<<<<

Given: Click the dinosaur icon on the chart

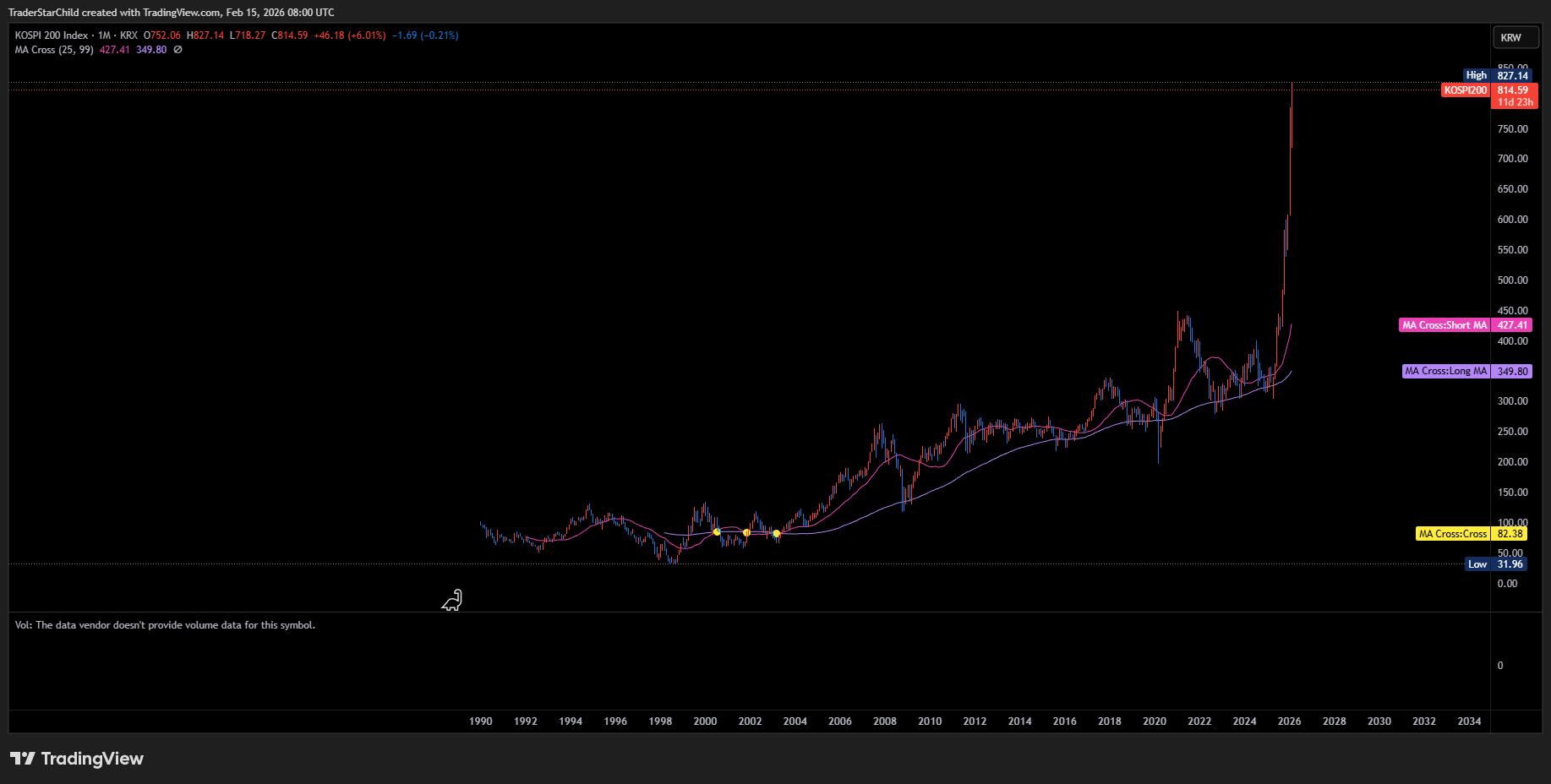Looking at the screenshot, I should [x=452, y=600].
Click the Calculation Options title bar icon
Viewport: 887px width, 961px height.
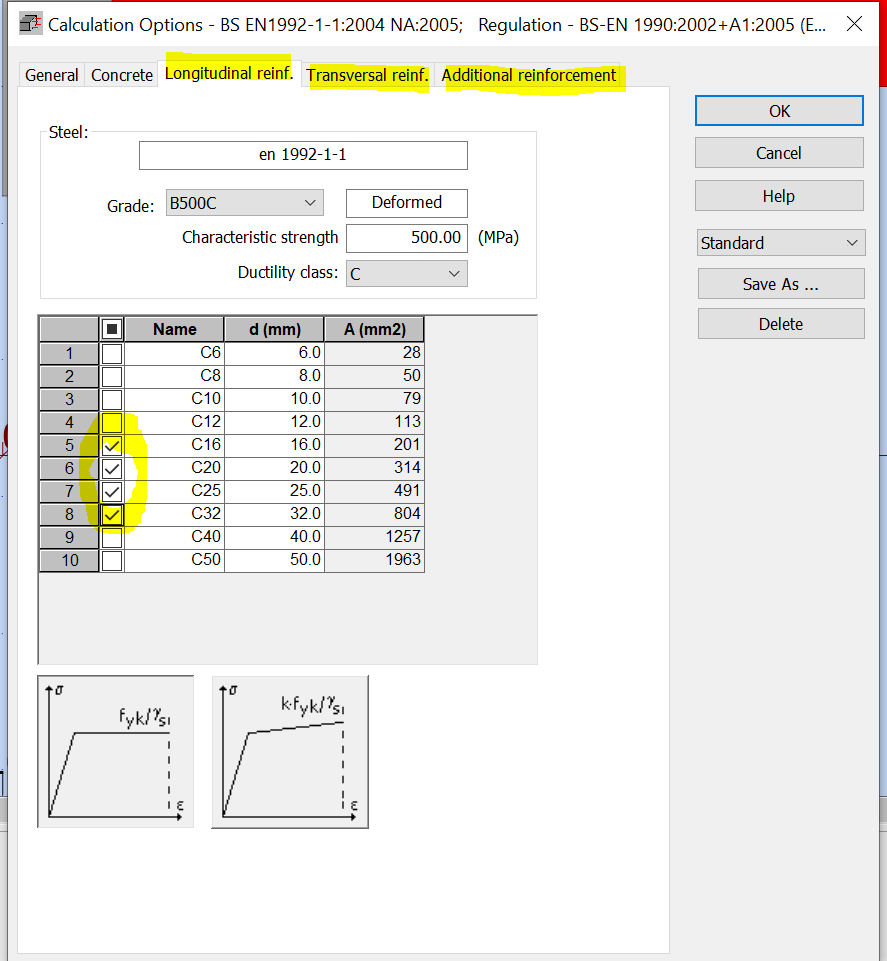point(29,22)
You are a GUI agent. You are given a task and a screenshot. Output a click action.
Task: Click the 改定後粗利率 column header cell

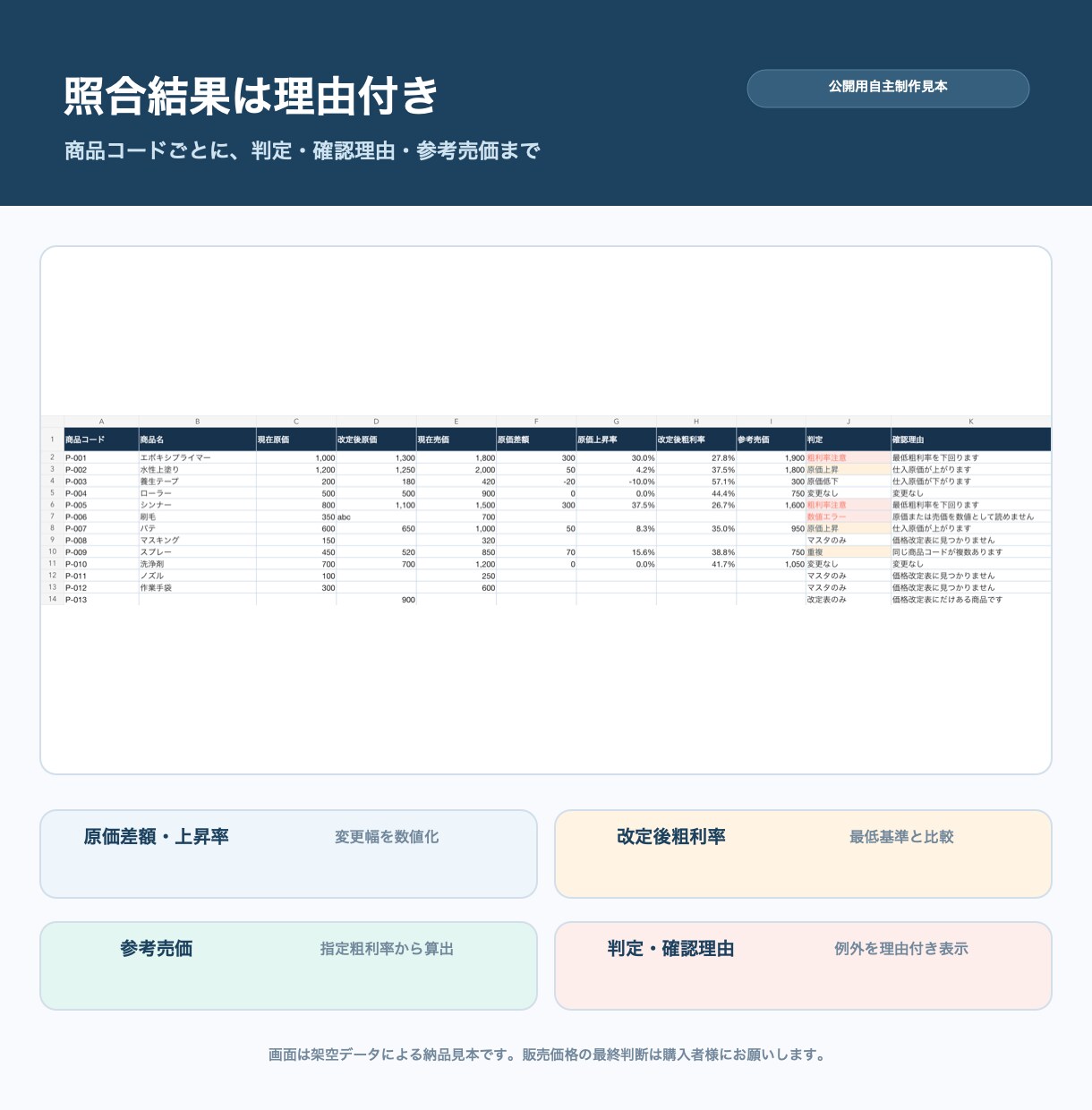click(696, 440)
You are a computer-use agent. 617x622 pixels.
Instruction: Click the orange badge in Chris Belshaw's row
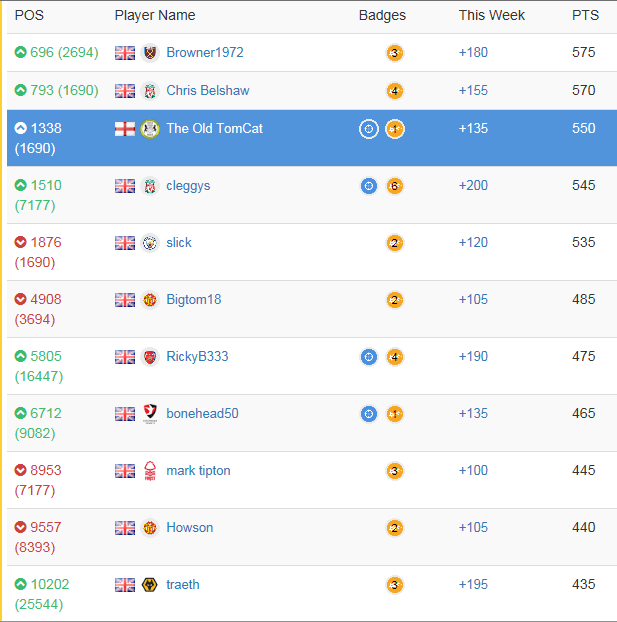click(395, 91)
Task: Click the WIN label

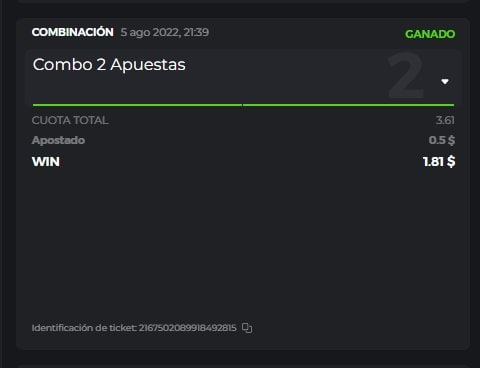Action: (x=46, y=162)
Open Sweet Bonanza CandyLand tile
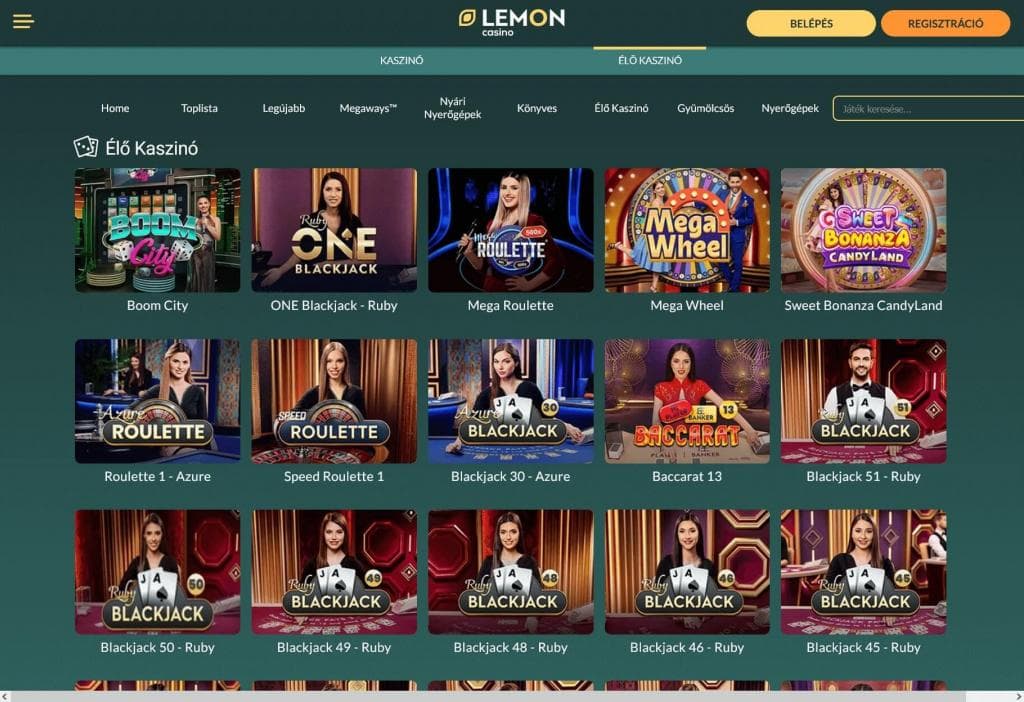 click(863, 230)
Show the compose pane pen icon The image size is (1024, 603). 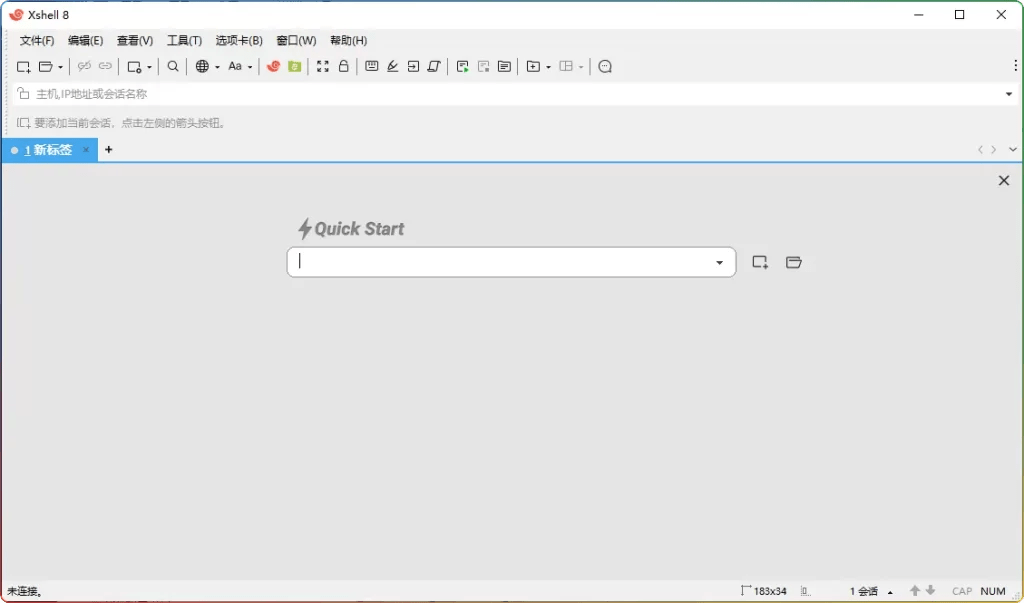tap(391, 66)
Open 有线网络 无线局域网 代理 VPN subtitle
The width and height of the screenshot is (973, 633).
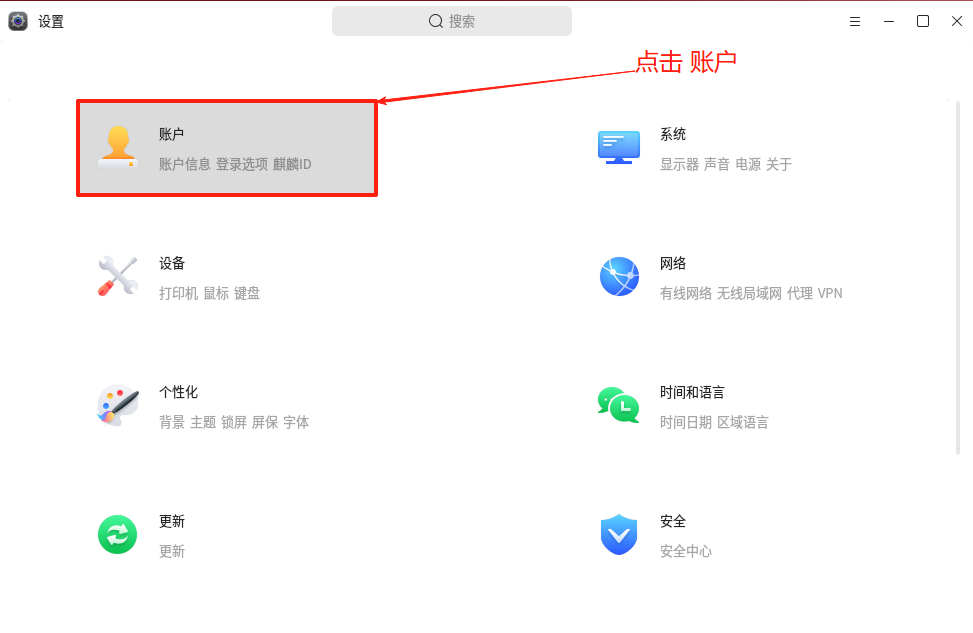point(751,294)
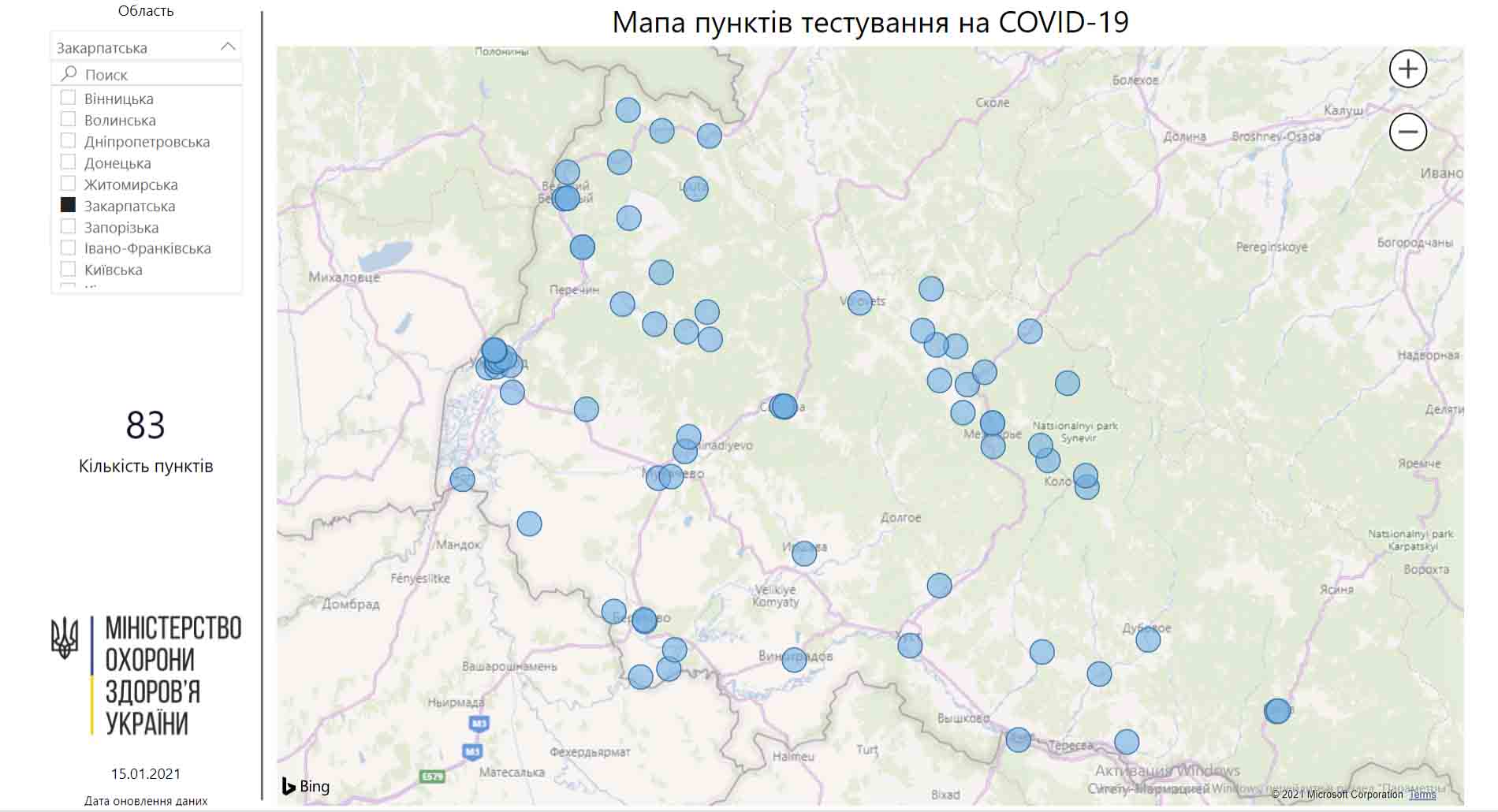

>>>>

# Task to complete:
Retype exactly. Include each line from the start of the material through the line holding "You are a computer-use agent. 617x622 pixels.", and leave the pictures out.

# Answer below:
Given: Click the dinosaur icon on the chart

Looking at the screenshot, I should [x=452, y=600].
Click the Calculation Options title bar icon
Viewport: 887px width, 961px height.
point(29,22)
You are a GUI agent. You are given a task and a screenshot. Output a click action.
Task: Click the 改定後粗利率 column header cell

click(696, 440)
You are a computer-use agent. 617x622 pixels.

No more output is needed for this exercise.